Sanofi has revised the dosing scheme in its phase 3 assessment of RNAi drug fitusiran to reduce the risk of vascular thrombotic events in hemophilia patients. The revised scheme is intended to prevent the low levels of clot inhibitor antithrombin (AT) associated with vascular thrombotic events.
Fitusiran is designed to treat hemophilia A and B by depleting AT. However, an analysis of the adverse events that led Sanofi to pause dosing last year has revealed potential downsides to depleting AT.

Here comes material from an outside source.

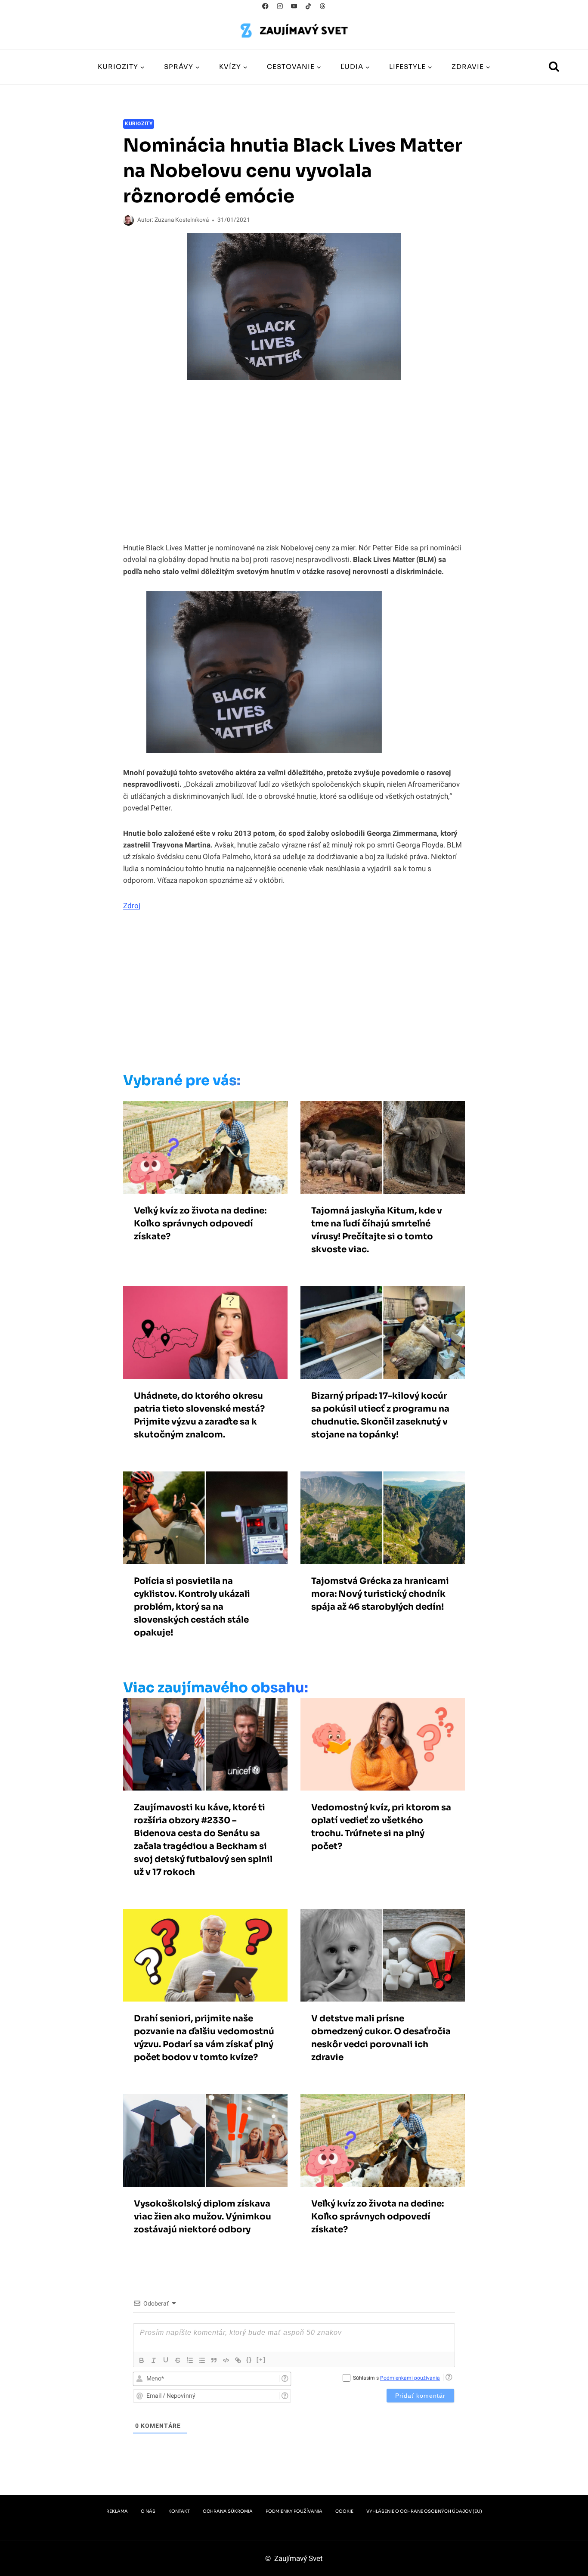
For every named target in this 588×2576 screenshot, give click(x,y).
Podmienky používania (294, 2511)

In a presentation at the Annual Congress of the European Association for Haemophilia and Allied Disorders, Sanofi discussed three study participants with AT levels below 10% who suffered vascular thrombotic events. The events were categorized as a cerebrovascular accident, a cerebral infarct and a spinal vascular disorder. Sanofi also discussed two events in patients with AT levels of 10% to 20%.
Through the analysis, Sanofi calculated the incident rate of vascular thrombotic events per 100 patient years at different AT categories, The highest rate, 5.91, was seen in patients with AT levels below 10%. Between 10% and 20%, the incident rate is 1.49. Above 20%, the incident rate is zero.
Based on those findings, Sanofi has identified the targeting of higher AT levels as a way to reduce the risk of vascular thrombotic events. Under the revised protocol, Sanofi will target AT levels of 15% to 35%. Experience with the dosing of fitusiran so far suggests fitusiran hitting that range could reduce the risk of vascular thrombotic events.
The effect, if any, of the change on the efficacy of fitusiran is unclear. Fitusiran is designed to improve outcomes in hemophilia A and B patients by suppressing antithrombin and, in doing so, improving thrombin generation and rebalancing hemostasis. In limiting the effect of fitusiran on antithrombin, Sanofi may also reduce the efficacy of the intervention.
Sanofi is working to generate data to show whether the risk-benefit profile of fitusiran is favorable under the revised dosing schedule. Under the new protocol, patients will initially receive 50 mg of fitusiran subcutaneously every other month. Based on their AT levels, patients may go on to switch to 50 mg every month and ultimately to 80 mg every month.
Dosing under the revised schedule is now underway. The change has set back Sanofi’s filing plans, though. Last year, Sanofi said a delay of 18 months will be needed to give it time to collect safety and efficacy data under the amended protocol.